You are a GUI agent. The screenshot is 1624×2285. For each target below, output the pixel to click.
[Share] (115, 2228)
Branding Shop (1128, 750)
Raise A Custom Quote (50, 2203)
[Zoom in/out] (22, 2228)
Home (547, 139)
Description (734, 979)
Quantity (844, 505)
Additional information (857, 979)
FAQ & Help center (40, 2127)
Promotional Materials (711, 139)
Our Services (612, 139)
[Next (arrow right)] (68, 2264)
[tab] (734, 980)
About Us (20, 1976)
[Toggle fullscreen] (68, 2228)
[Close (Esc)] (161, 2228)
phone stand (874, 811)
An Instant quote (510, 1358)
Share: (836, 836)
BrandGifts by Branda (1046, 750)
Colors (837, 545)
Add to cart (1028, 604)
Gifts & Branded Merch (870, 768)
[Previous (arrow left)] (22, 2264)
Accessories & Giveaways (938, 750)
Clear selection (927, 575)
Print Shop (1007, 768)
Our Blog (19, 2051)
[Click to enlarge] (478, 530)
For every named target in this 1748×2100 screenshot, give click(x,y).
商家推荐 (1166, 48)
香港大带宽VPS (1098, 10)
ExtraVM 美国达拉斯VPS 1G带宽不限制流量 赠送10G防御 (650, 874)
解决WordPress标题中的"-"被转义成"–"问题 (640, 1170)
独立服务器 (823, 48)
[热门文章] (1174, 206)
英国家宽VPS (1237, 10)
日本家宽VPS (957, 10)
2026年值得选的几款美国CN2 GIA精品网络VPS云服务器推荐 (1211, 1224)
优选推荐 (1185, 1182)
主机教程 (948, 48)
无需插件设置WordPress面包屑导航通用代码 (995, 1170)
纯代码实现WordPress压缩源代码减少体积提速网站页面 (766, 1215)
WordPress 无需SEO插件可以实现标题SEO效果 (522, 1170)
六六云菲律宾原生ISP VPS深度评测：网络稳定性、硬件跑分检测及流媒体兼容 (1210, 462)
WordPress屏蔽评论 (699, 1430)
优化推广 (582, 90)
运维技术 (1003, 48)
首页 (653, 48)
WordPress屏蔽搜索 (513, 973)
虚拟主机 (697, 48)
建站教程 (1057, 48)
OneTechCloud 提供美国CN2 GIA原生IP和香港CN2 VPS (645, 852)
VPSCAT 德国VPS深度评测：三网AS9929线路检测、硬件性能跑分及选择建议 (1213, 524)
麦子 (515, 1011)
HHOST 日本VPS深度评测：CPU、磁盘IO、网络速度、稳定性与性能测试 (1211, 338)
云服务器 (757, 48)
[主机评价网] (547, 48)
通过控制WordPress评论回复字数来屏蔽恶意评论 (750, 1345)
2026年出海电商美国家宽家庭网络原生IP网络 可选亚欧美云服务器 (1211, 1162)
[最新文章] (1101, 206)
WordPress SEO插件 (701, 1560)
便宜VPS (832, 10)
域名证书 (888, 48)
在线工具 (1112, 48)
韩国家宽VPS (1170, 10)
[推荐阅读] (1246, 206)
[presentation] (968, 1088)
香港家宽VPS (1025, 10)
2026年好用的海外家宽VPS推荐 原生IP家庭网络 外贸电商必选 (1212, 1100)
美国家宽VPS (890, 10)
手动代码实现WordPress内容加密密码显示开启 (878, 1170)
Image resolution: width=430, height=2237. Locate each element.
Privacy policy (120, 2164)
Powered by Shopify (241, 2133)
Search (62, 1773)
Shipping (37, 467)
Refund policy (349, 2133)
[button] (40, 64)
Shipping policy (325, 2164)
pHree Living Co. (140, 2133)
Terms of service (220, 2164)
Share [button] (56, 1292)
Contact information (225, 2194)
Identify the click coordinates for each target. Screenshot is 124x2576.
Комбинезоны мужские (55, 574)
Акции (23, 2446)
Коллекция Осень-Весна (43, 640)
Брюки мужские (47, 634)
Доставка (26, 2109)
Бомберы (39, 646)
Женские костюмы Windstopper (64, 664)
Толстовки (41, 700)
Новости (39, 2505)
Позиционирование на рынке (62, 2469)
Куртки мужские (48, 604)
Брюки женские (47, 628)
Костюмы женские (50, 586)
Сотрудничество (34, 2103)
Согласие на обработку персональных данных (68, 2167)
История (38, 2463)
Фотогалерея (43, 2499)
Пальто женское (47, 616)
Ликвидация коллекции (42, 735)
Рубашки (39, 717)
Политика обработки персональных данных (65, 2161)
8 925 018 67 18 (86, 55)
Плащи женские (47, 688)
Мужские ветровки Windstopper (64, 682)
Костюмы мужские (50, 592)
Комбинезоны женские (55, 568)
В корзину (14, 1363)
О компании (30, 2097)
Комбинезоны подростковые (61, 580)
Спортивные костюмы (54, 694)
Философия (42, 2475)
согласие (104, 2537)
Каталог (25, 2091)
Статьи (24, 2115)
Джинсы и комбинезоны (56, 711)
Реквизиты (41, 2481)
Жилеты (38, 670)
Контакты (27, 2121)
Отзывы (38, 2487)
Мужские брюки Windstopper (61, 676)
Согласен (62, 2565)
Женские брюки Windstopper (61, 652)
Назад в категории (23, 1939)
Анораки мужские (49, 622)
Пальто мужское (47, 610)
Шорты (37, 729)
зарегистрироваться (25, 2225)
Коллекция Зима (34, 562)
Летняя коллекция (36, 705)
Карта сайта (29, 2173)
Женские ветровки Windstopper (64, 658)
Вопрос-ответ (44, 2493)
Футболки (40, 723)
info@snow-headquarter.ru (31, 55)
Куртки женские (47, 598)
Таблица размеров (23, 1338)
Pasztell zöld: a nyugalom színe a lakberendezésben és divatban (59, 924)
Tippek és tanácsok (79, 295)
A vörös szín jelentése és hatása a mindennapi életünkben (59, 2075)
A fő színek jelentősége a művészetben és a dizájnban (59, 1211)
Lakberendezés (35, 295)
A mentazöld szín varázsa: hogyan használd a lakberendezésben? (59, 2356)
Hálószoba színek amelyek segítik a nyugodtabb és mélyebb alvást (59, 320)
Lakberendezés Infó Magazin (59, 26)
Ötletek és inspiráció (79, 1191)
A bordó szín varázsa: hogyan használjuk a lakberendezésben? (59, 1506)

------------------------

Your task: Within the listing above, locate the line containing "Брюки мужские (47, 634)" and the line containing "Футболки (40, 723)". Reproduce those two lines and all lines between them exactly, with nothing added.

Response to the task:
Брюки мужские (47, 634)
Доставка (26, 2109)
Бомберы (39, 646)
Женские костюмы Windstopper (64, 664)
Толстовки (41, 700)
Новости (39, 2505)
Позиционирование на рынке (62, 2469)
Куртки мужские (48, 604)
Брюки женские (47, 628)
Костюмы женские (50, 586)
Сотрудничество (34, 2103)
Согласие на обработку персональных данных (68, 2167)
История (38, 2463)
Фотогалерея (43, 2499)
Пальто женское (47, 616)
Ликвидация коллекции (42, 735)
Рубашки (39, 717)
Политика обработки персональных данных (65, 2161)
8 925 018 67 18 (86, 55)
Плащи женские (47, 688)
Мужские ветровки Windstopper (64, 682)
Костюмы мужские (50, 592)
Комбинезоны женские (55, 568)
В корзину (14, 1363)
О компании (30, 2097)
Комбинезоны подростковые (61, 580)
Спортивные костюмы (54, 694)
Философия (42, 2475)
согласие (104, 2537)
Каталог (25, 2091)
Статьи (24, 2115)
Джинсы и комбинезоны (56, 711)
Реквизиты (41, 2481)
Жилеты (38, 670)
Контакты (27, 2121)
Отзывы (38, 2487)
Мужские брюки Windstopper (61, 676)
Согласен (62, 2565)
Женские брюки Windstopper (61, 652)
Назад в категории (23, 1939)
Анораки мужские (49, 622)
Пальто мужское (47, 610)
Шорты (37, 729)
зарегистрироваться (25, 2225)
Коллекция Зима (34, 562)
Летняя коллекция (36, 705)
Карта сайта (29, 2173)
Женские ветровки Windstopper (64, 658)
Вопрос-ответ (44, 2493)
Футболки (40, 723)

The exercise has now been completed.